── Quoted passage ──
Four railroad companies remain active throughout the U.P.
By Bryon Ennis

The Wisconsin Center Ltd. (WC), a subsidiary of CN (Canadian National Railroad) is the railroad that comes closest to spanning the U.P. It travels from Sault Ste. Marie to Iron Mountain before heading into Wisconsin. (Joseph Zyble photo)

During the “Golden Era” of American railroads from the 1890s into the 1920s, some 19 independent railroads operated in the U.P. on 3,513 miles of track. One-quarter of all railroad miles in Michigan were in the U.P. But by 1920, cars and trucks began to cut into railroad’s monopoly on rapid transportation. The amount
of rail passenger traffic began to decline as early as 1930, and, except for a temporary increase during WWII, the heyday of passenger railroads was essentially past.
In addition to the loss of passenger revenue, the depletion of many U.P. copper mines and the concentration of iron mining at fewer locations caused many railroads to face bankruptcy, which led to multiple mergers between 1930 and 1970. This period became known as the “Era of Decline” to railroad historians.
Today there are only four independent railroads left in the U.P.: The Canadian National, the Escanaba & Lake Superior, the Lake Superior and Ishpeming, and the Mineral Range. The last three are considered “short line” railroads and the first is a “main line” or “trunk line.” Short lines usually have limited miles of track, comparatively few freight customers along their length, and they must interchange freight to a trunk line railroad if the cargo is to be moved over longer distances.
───
── Supplied information ──
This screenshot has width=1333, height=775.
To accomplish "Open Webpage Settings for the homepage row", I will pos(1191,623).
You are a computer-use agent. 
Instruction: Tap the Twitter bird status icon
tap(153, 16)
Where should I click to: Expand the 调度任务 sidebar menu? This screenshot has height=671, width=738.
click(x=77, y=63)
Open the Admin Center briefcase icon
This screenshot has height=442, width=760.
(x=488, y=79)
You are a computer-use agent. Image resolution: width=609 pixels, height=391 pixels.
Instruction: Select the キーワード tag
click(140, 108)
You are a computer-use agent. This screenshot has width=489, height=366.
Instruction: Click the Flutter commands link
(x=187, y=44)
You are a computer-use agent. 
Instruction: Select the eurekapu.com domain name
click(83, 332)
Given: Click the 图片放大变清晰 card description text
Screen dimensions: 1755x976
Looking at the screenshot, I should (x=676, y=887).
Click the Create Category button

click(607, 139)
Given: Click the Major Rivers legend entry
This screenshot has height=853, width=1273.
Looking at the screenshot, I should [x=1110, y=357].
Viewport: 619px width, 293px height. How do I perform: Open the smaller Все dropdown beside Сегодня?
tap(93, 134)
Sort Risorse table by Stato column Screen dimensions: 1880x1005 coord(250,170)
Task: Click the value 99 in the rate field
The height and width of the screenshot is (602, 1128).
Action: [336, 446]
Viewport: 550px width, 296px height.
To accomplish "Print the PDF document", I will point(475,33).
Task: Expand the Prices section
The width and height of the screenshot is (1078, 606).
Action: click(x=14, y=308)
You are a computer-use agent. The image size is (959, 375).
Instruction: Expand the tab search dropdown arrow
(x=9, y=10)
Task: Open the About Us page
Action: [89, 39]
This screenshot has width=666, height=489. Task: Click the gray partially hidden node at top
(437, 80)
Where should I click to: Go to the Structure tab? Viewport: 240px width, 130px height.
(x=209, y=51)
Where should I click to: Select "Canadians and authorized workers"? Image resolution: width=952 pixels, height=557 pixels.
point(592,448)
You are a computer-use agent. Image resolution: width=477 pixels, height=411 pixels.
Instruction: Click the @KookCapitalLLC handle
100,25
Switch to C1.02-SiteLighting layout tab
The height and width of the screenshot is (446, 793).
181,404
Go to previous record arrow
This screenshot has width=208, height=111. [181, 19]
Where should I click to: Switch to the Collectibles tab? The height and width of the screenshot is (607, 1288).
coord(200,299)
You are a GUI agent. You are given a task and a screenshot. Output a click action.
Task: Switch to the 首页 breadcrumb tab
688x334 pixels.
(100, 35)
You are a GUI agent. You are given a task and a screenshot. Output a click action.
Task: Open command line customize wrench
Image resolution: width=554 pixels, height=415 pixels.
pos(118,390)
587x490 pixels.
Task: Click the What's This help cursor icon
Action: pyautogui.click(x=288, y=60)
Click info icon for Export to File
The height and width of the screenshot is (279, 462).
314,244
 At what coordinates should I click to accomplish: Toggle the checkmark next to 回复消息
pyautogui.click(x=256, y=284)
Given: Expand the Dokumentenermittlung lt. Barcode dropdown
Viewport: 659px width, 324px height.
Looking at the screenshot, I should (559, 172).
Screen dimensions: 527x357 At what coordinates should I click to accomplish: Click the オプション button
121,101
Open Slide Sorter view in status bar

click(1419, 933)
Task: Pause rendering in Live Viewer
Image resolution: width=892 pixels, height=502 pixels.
───
Work to do => Using the article on U.P. railroads, explain in one to three sentences why many U.P. railroads faced bankruptcy and went through multiple mergers between 1930 and 1970.

Answer to the exercise => The railroads were losing passenger revenue, many U.P. copper mines had been depleted, and iron mining had become concentrated at fewer locations. These pressures pushed many of them toward bankruptcy, which led to multiple mergers during the period railroad historians call the "Era of Decline."